Gunfire whizzed by the stocky, bespectacled officer’s head, and gang members littered walls with graffiti depicting him riddled with bullets. Or they threw bottles at his patrol car as he passed by, all warnings to leave the streets to them.

Along the black-fence-lined blocks of Slauson, there was an average of 30 open-air narcotic sales arrests and at least 16 robberies a month. Children ran from the playgrounds of Braddock Elementary School to their front doors each day after classes ended at 3 p.m., afraid of stray gang bullets. Violence and graffiti had bled into the nearby Mar Vista Gardens housing development.

“I took this very personally,” said the 35-year-old officer. “People said to me, ‘Casey, we can’t sleep at night.’ I tried to imagine myself living there.

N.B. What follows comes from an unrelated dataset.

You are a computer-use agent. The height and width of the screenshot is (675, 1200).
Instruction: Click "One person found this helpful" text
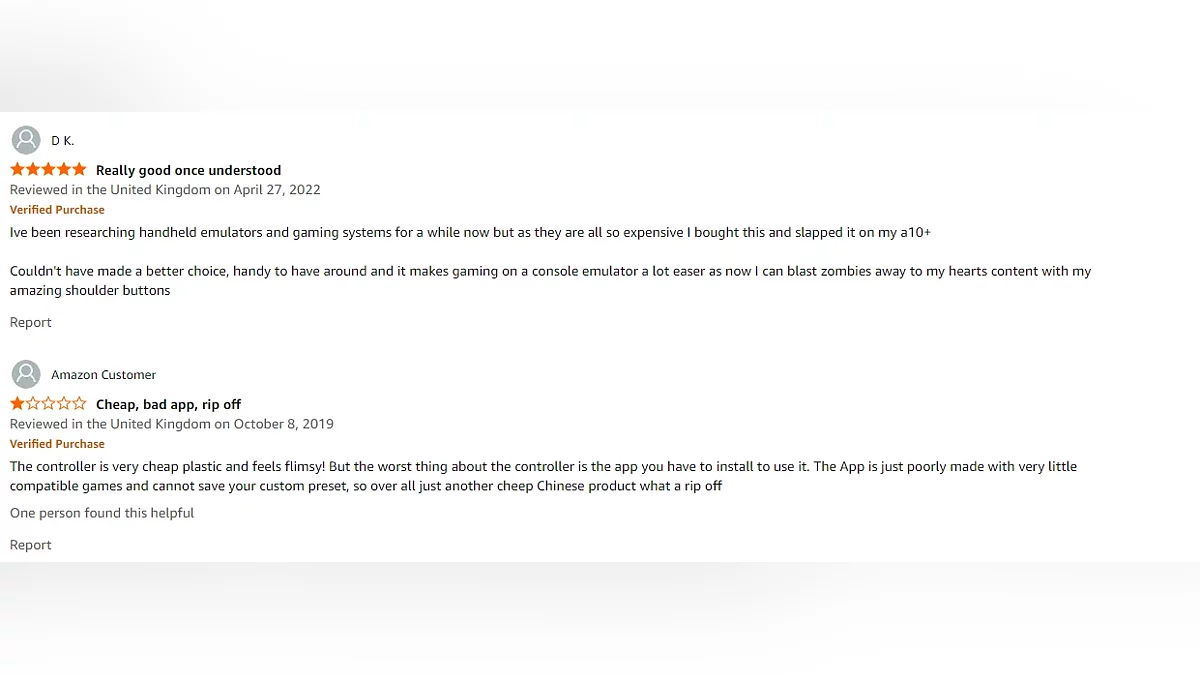102,513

I presented ideas to the community leaders and said if I didn’t succeed, I’d step down.”

As a young boy growing up in Delaware, Casey swore he would come to California and join the LAPD like his television heroes on “Adam 12.”

These days, as he patrols his beat in the area between Marina del Rey and Culver City, every graffiti-free brick wall and trimmed tree stands as a symbol of victory for Casey and the eight officers who work with him. Over one year, the officers set up surveillance cameras and arrested more than 20 key gang members.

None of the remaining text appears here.